GeAs (germanium and arsenic)
was the semiconductor substrate material of choice long before the III-V series
like GaN and GaAs came along. GeAs would be considered a III-IV semiconductor since
Ge is in group IV of the periodic
table (Ga is group III, As is group V). It is actually know simply as germanium.
1954, when this advertisement from Bell Telephone Laboratories appeared in Radio &
Television News magazine, was the same year that Texas Instruments (TI) introduced
the world's first commercially available
silicon (Si) transistor. The GeAs boule photo in the ad was printed
"life size," which makes it around 2" in diameter. Compare that to 12" diameter
wafers standard today for Si. Gallium nitride (GaN), a more exotic high frequency,
high temperature semiconductor compound, just recently grew (literally) beyond a
2" diameter boule size where it had been stuck for a decade.
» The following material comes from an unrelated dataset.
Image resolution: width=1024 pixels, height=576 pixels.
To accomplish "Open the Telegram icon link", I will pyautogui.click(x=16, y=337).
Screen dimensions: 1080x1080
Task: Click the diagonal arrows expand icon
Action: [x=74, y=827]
Individual device sizes
have decreased while wafer sizes have increased, so the number of devices per wafer
is way up and the cost per device is way down.
Bell Telephone Laboratories Ad
Germanium crystal grown at Bell Telephone
Laboratories (life size). It is sliced into hundreds of minute pieces to make Transistors.
Transistor action depends on the flow of positive current-carriers as well as electrons,
which are negative. Arsenic - a few parts per 100,000,000 - added to germanium produces
prescribed excess of electrons. With gallium added, positive carriers predominate.
Latest junction type Transistor uses both kinds of germanium in the form of a sandwich.
They Grew it for Transistors
Heart of a Transistor - Bell Telephone Laboratories' new pea-size amplifier -
is a tiny piece of germanium. If Transistors are to do their many jobs well, this
germanium must be of virtually perfect crystalline structure and uniform chemical
composition. But it doesn't come that way in nature.
So - Bell scientists devised a new way to grow the kind of crystals they need,
from a melt made of the natural product. By adding tiny amounts of special alloying
substances to the melt, they produce germanium that is precisely tailored for specific
uses in the telephone system.
This original technique is another example of the way Bell Laboratories makes
basic discoveries - in this case the Transistor itself - and then follows up with
practical ways to make them work for better telephone service.
Section of natural germanium, left, shows varying crystal structure. At right
is sectioned single crystal grown at Bell Laboratories.
Improving Telephone Service for America Provides Careers for Creative Men in
Scientific and Technical Fields
Bell Telephone Laboratories
Posted June 7, 2022 (updated from original post on 7/6/2015)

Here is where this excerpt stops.